Pioneers Post by Leila Baker
6th November 2019
Small charities and social enteprrises are often the stars of our local communities. But we still haven’t figured out how best to support them, particularly with investment. Writer and researcher Leila Baker explores the issues.
Small charities and community groups are no strangers to entrepreneurialism, springing up to tackle issues and causes that need attention and powered along by people’s passion and ambition to make a difference. Numerically, they dominate the voluntary and community sector; financially, they have been the worst affected by recent policy changes.
There are masses of charities out there that need investment, they’re doing good things in their communities. The kind of lending that a mainstream bank offers is neither available nor suitable to most of these organisations. In order to benefit from any investment, they will need not only a product but also a process that is tailored to the interests and capabilities of a small charity.
But where it all starts is with a relationship between a charity and an investor who understands that charities are mission-driven; and that the aim of any investment should be to leave a charity in a stronger position not only financially but also in relation to its ability to pursue its mission. This relationship and engagement with a charity’s mission lay the foundations for a successful investment. They make it possible for both parties to engage in meaningful conversations about the other elements of successful investment – like a charity’s management and governance or its financial stability.

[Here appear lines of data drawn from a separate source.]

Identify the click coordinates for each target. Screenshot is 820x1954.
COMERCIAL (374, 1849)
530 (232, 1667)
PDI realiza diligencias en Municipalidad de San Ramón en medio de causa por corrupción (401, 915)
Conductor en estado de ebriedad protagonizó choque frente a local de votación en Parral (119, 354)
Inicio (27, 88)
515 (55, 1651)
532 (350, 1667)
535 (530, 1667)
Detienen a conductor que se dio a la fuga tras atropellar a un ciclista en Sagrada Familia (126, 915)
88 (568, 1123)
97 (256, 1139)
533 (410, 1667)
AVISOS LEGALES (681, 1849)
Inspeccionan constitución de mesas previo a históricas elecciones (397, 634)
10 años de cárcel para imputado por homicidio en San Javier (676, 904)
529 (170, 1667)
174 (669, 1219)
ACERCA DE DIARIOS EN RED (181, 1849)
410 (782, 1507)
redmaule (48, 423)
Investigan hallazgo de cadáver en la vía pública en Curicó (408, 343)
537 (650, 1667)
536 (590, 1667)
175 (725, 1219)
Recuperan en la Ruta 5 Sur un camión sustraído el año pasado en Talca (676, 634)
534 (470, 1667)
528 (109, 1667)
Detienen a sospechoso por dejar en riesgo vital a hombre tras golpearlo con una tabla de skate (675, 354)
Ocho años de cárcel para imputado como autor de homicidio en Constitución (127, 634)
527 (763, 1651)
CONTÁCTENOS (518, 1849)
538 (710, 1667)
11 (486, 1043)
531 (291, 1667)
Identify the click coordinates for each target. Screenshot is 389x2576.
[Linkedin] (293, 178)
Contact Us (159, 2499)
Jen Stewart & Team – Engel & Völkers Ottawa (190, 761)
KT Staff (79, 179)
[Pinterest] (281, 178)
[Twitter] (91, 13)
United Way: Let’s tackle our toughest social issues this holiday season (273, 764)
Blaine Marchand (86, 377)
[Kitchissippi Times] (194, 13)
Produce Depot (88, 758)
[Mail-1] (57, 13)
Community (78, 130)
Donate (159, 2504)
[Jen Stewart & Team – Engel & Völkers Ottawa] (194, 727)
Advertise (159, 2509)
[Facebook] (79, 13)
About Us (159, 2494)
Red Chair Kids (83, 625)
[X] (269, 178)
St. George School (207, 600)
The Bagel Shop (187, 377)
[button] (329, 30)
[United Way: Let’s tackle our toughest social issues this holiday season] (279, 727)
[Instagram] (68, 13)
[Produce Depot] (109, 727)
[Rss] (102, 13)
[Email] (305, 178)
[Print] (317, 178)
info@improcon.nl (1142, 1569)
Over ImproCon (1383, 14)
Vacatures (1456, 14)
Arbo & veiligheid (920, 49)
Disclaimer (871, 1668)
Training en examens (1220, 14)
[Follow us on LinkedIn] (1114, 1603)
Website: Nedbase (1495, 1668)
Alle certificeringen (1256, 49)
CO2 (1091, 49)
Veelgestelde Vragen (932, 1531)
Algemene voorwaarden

Having established that relationships are key for successful investment in small charities, investors also need to consider how they can adapt their products to the small charity market, avoiding early repayment penalties and offering flexibility around payment holidays, for example. Increasingly, investors must also consider offering blended finance of grants and loans.
Good relationships and production adaptation will only get investors so far. Small charities may also need extra support to guide them through the investment process, from decision-making and the role of trustees through to making an application and then using and managing the investment.
The stages prior to an investment decision are typically stressful and unfamiliar to small charities. Having a good relationship and clear guidance can help a charity decide against investment or open it up to being challenged on things that will need to change in order to effectively manage an investment.
This is one aspect that I think NatWest’s Social and Community Capital fund is able to offer that some other social lenders can’t (smaller deals, start-ups, etc). It was set up to do ‘riskier’ stuff specifically aimed at supporting social enterprises and charities who couldn’t get mainstream finance. It was also set up to provide extra support to those that need it as they navigate the investment process.
So what’s next for investment and small charities? As is often the case, this discussion perhaps opens up more questions than it provides answers.
Can investors – should they – seek to engage with inexperienced charities to help them survive? What is the role of investors in ‘social investment’ that is not ‘impact investment’?
Smaller charities and social enterprises may not be as ‘investible’ as some of those high-growth, ‘purpose-led’ businesses to whom many ‘impact investors’ have pinned their colours. But they are the organisations who in small ways make the biggest difference, who best understand the markets in which they operate because they are a product of the very communities they seek to support.
After all, when NatWest saw 20 years ago that a ‘mainstream’ investment approach would not work for certain types of community organisation, its answer was not to walk away – but instead to build a different kind of investment fund.